Goal: Copy the listing from the line with "the central atom?" to the line with "(x=1595, y=1257)", requests included, and add 113 to every coordinate in the answers. Omit the pictures.

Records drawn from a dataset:
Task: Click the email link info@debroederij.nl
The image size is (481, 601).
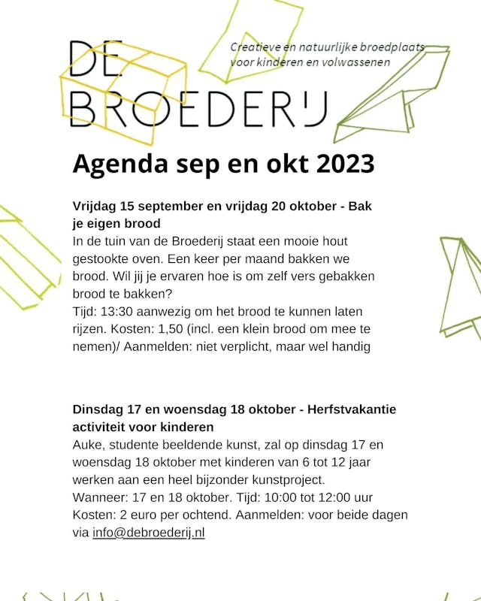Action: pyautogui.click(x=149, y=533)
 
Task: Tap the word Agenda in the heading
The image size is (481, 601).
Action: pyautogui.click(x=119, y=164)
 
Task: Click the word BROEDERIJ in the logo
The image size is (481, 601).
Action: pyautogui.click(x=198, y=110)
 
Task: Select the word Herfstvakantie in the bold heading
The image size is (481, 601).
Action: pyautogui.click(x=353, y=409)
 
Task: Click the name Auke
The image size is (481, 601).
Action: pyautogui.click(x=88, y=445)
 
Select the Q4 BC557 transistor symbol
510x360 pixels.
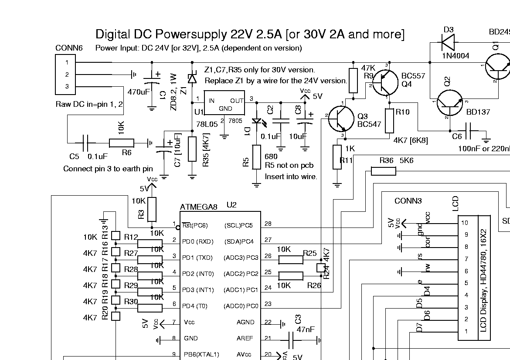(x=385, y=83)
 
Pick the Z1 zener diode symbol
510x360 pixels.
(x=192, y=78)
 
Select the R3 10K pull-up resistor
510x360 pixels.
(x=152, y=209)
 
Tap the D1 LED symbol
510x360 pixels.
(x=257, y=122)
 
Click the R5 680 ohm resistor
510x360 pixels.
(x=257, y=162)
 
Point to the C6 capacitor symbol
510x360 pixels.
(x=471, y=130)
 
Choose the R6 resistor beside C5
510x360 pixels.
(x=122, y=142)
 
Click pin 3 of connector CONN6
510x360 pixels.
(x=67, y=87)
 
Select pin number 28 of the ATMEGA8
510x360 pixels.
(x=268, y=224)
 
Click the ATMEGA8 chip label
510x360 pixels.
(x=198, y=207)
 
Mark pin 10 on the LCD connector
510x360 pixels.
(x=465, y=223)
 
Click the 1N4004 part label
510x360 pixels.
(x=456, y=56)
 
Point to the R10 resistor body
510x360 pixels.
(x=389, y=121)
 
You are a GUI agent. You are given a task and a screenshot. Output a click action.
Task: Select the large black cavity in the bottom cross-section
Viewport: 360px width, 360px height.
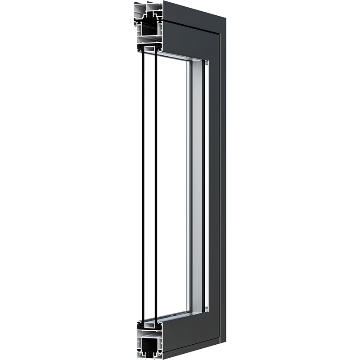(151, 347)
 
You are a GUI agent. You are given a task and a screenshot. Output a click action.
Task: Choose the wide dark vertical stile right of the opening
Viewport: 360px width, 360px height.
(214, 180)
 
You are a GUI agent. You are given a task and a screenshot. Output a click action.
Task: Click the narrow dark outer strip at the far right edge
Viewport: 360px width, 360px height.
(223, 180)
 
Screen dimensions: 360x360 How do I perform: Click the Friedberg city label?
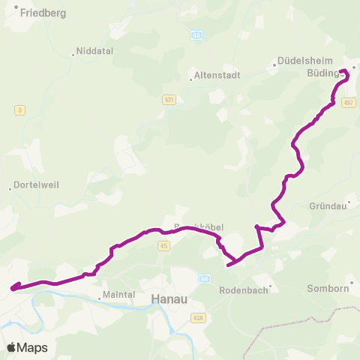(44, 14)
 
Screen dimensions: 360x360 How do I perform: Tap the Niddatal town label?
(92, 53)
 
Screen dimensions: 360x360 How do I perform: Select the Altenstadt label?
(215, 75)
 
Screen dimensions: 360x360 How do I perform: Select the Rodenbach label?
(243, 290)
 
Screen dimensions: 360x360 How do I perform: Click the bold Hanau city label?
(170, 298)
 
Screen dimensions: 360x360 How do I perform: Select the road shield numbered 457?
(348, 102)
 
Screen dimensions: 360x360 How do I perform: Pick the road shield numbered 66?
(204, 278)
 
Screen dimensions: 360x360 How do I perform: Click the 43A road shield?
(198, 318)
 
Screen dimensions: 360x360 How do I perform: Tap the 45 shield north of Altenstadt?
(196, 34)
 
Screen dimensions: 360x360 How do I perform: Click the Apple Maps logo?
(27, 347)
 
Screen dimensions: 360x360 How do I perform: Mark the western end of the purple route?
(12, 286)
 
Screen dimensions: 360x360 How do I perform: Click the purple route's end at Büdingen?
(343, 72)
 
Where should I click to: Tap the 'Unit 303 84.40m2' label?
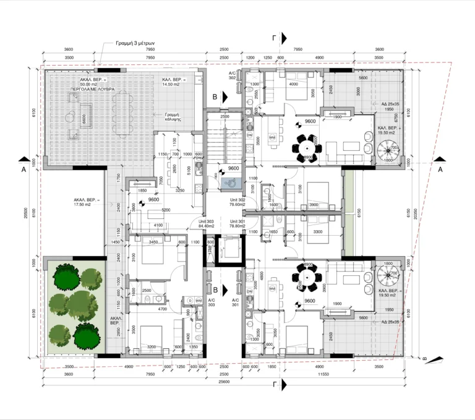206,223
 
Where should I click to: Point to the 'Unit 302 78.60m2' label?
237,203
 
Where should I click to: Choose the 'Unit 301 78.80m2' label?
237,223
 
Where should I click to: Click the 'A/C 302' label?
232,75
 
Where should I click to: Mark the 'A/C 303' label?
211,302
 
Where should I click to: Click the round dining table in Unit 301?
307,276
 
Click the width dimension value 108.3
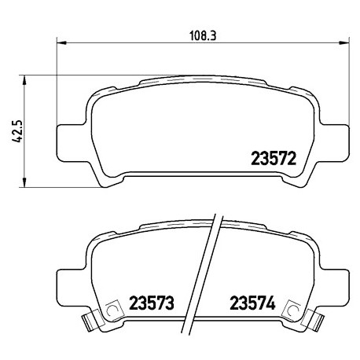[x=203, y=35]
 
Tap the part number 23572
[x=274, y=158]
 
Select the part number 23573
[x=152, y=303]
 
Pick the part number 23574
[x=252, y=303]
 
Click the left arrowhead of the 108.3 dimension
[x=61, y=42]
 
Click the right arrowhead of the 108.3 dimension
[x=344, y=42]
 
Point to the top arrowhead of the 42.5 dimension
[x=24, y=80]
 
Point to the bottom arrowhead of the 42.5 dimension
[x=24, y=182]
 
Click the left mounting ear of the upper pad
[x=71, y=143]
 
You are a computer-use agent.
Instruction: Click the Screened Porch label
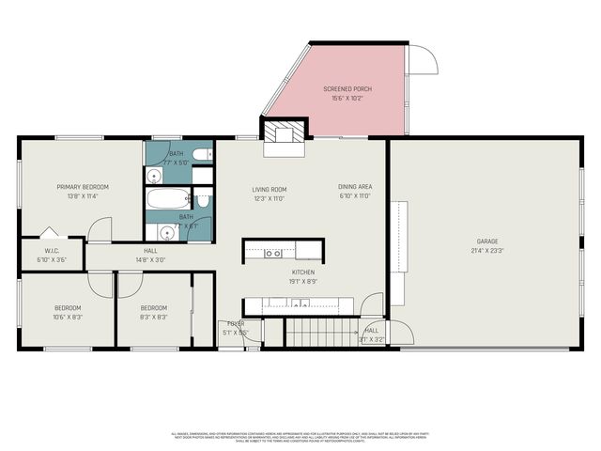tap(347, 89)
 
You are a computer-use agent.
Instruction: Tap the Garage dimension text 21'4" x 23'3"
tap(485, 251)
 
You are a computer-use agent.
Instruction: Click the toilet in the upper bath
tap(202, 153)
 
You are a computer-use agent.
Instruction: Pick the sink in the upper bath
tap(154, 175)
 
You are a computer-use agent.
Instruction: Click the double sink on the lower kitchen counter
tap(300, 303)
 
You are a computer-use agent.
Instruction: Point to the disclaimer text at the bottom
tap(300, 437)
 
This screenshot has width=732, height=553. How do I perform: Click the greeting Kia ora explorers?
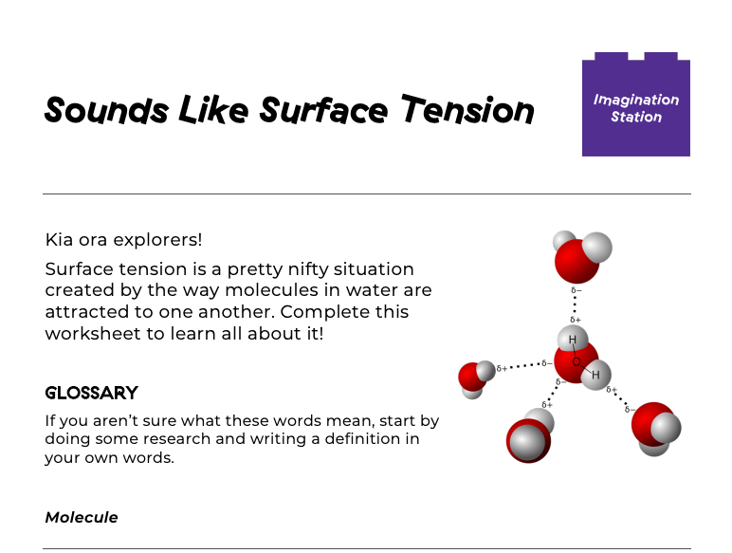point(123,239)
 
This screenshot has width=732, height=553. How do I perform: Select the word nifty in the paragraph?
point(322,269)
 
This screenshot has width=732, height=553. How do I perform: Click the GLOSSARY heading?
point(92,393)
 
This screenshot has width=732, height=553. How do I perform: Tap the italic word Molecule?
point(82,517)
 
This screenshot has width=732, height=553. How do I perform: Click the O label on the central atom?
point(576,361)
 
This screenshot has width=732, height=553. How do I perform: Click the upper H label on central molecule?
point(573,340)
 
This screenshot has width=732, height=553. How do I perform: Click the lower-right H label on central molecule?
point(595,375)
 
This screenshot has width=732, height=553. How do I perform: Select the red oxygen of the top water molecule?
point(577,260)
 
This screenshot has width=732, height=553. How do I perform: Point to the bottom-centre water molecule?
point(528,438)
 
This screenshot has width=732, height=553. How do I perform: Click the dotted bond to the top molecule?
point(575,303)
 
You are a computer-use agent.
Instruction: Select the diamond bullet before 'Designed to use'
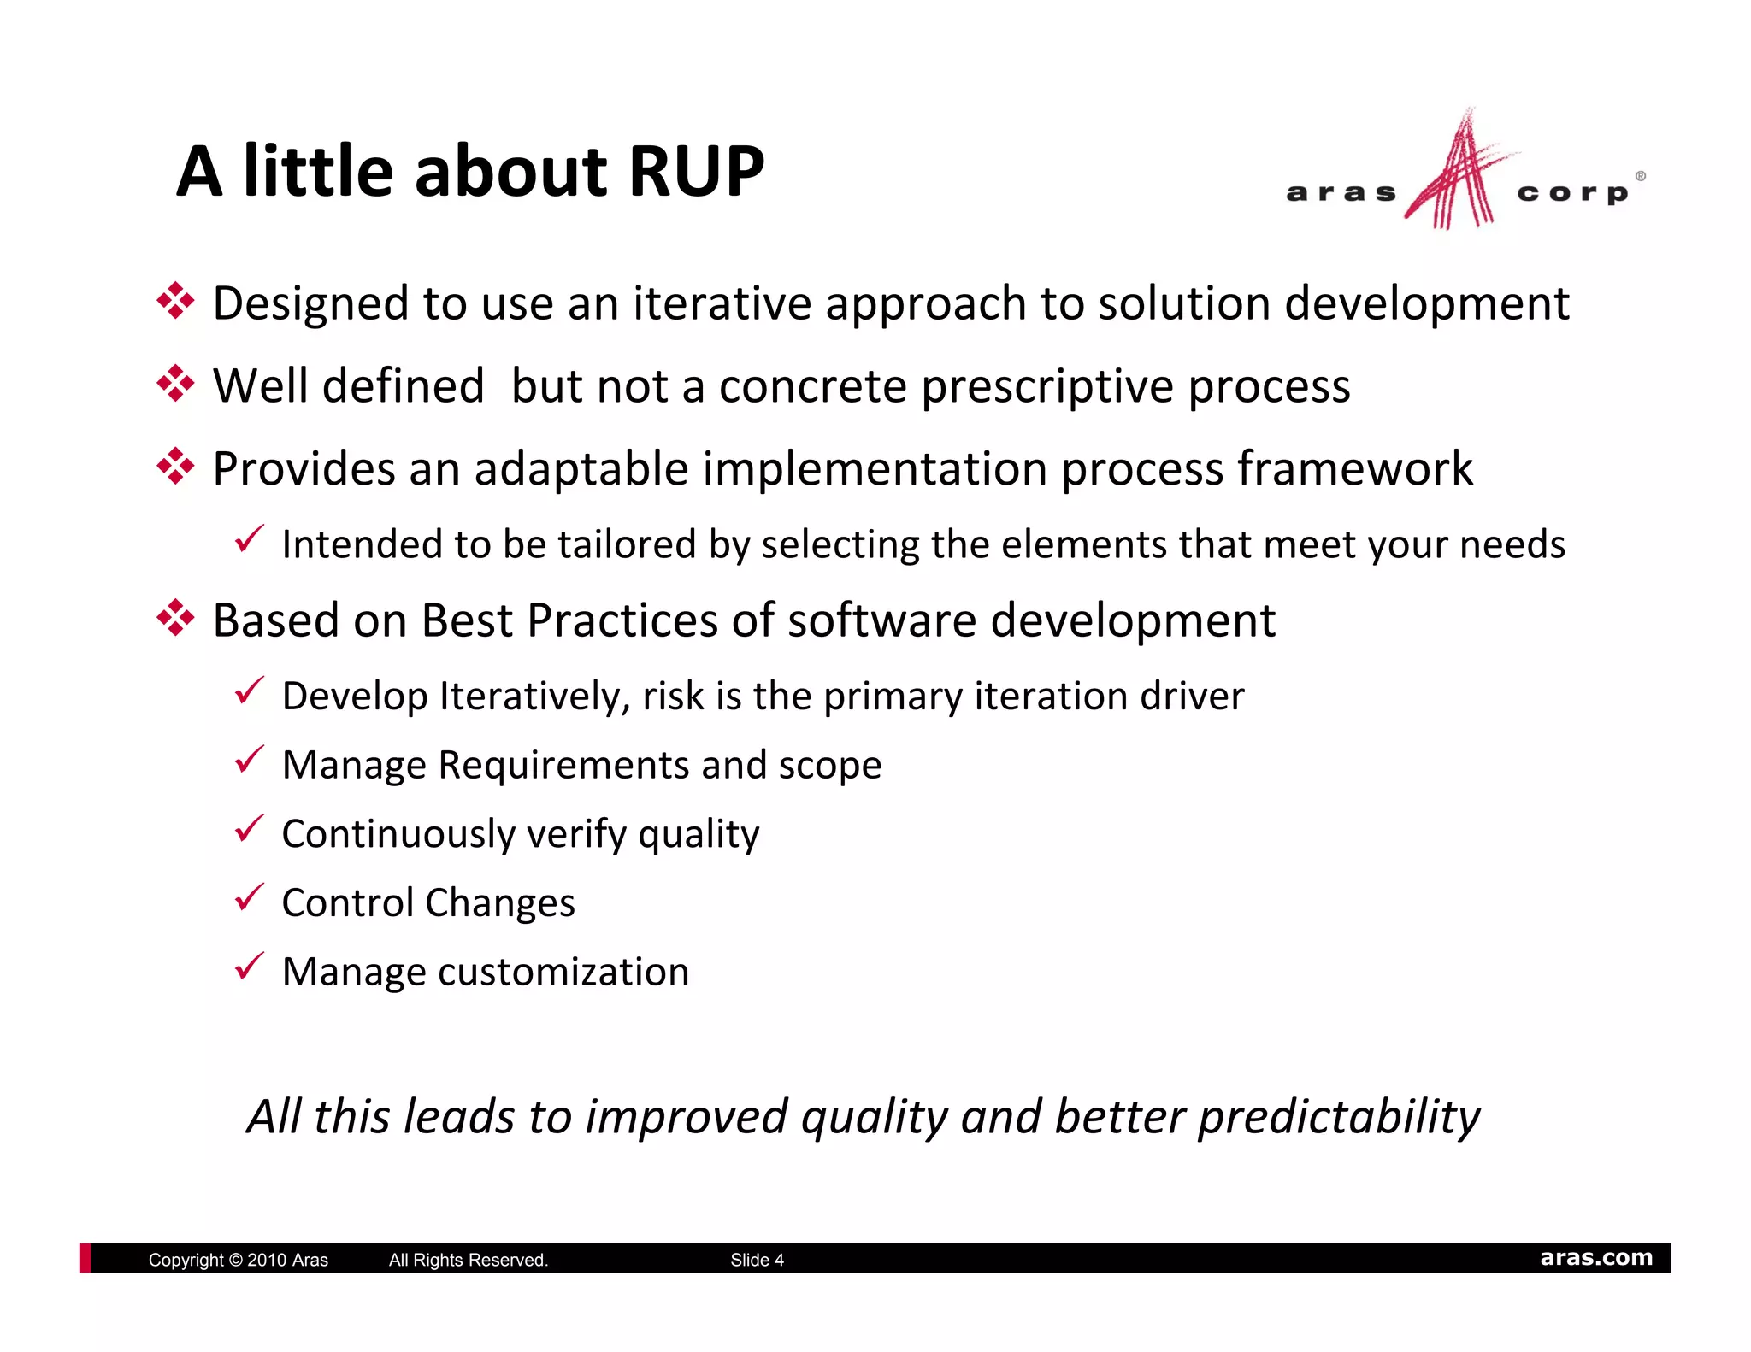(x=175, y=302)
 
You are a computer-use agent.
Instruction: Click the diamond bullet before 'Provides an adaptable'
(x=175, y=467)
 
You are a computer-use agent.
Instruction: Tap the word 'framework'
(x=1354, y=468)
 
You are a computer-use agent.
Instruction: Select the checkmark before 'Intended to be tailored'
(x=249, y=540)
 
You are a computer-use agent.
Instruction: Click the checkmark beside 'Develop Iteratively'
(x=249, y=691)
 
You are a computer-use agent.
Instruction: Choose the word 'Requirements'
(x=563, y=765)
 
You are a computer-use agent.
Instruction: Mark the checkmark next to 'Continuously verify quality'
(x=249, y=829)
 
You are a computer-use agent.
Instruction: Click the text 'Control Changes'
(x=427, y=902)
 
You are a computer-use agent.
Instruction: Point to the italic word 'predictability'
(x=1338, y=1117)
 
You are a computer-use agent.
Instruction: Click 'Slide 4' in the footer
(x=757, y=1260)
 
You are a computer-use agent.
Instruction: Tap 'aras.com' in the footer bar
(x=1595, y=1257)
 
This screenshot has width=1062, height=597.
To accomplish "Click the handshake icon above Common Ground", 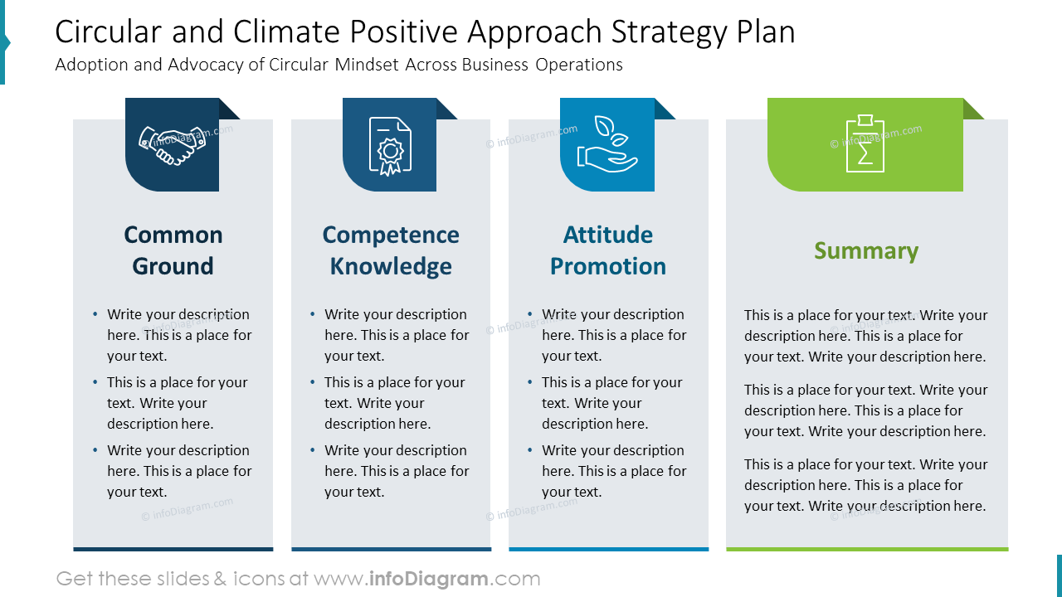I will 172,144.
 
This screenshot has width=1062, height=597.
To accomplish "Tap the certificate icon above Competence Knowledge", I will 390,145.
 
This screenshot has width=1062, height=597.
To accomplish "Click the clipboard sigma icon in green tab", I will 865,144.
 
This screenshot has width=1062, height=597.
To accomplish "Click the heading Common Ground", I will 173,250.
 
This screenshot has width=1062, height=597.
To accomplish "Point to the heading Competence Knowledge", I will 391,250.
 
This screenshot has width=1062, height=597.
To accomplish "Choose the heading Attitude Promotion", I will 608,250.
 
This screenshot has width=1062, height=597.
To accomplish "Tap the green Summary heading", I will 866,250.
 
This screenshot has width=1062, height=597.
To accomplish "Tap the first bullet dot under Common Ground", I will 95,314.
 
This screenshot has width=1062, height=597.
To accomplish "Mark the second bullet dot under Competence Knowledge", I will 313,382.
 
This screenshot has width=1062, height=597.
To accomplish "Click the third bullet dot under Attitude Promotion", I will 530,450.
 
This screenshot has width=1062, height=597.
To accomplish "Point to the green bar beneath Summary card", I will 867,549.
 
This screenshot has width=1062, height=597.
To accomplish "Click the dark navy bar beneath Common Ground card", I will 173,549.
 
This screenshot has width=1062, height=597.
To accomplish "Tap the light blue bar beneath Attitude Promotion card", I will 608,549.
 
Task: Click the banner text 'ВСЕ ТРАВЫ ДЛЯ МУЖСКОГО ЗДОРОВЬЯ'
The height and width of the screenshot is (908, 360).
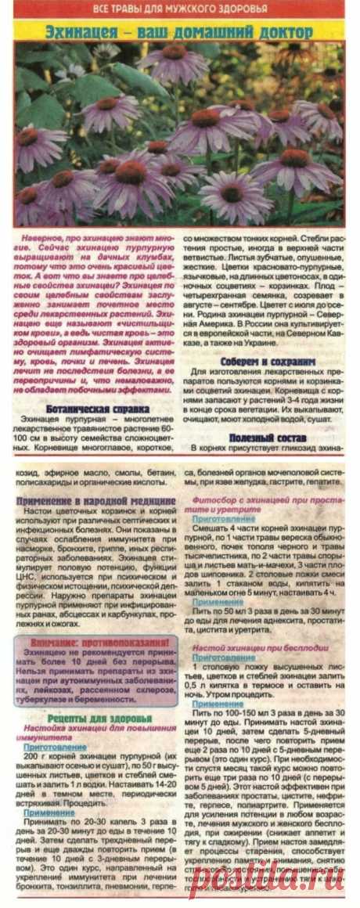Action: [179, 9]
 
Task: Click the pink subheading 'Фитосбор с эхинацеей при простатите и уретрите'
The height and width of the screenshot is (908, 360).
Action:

Result of the task:
This screenshot has width=732, height=553. How do I perform: Click the O label on the central atom?
point(689,474)
 
This screenshot has width=732, height=553. How do I perform: Click the upper H label on central molecule?
point(686,453)
 
This screenshot has width=732, height=553. How do I perform: Click the lower-right H label on central molecule?
point(708,488)
 
This screenshot has width=732, height=553. How do I perform: Select the red oxygen of the top water molecule?
point(690,373)
 
This screenshot has width=732, height=553. How do I perform: Point to the bottom-centre water molecule?
point(641,551)
 
This screenshot has width=732, height=553. How do I perform: Click the dotted bond to the top molecule?
point(688,416)
 
You are a computer-use agent.
Instruction: Select the diamond bullet before 'Designed to use'
(x=288, y=415)
 
You are a computer-use agent.
Instruction: Click the diamond bullet before 'Provides an adaptable'
(x=288, y=580)
 
You are a computer-use agent.
Instruction: Tap the word 'framework'
(x=1467, y=581)
 
You are a computer-use agent.
Instruction: Select the checkmark before 'Intended to be tailored'
(x=362, y=653)
 
You are a computer-use agent.
Instruction: Click the checkmark beside 'Develop Iteratively'
(x=362, y=804)
 
You are a computer-use agent.
Instruction: Choose the word 'Requirements'
(x=676, y=878)
 
You are a computer-use agent.
Instruction: Mark the checkmark next to 'Continuously verify quality'
(x=362, y=942)
 
You are a computer-use agent.
Instruction: Click the text 'Control Changes'
(x=540, y=1015)
 
You are a computer-use agent.
Instruction: Point to the italic word 'predictability'
(x=1451, y=1230)
 
You are a computer-use agent.
Instruction: Click 'Slide 4' in the footer
(x=870, y=1373)
 
You are a computer-use agent.
Instruction: Tap 'aras.com' in the footer bar
(x=1708, y=1370)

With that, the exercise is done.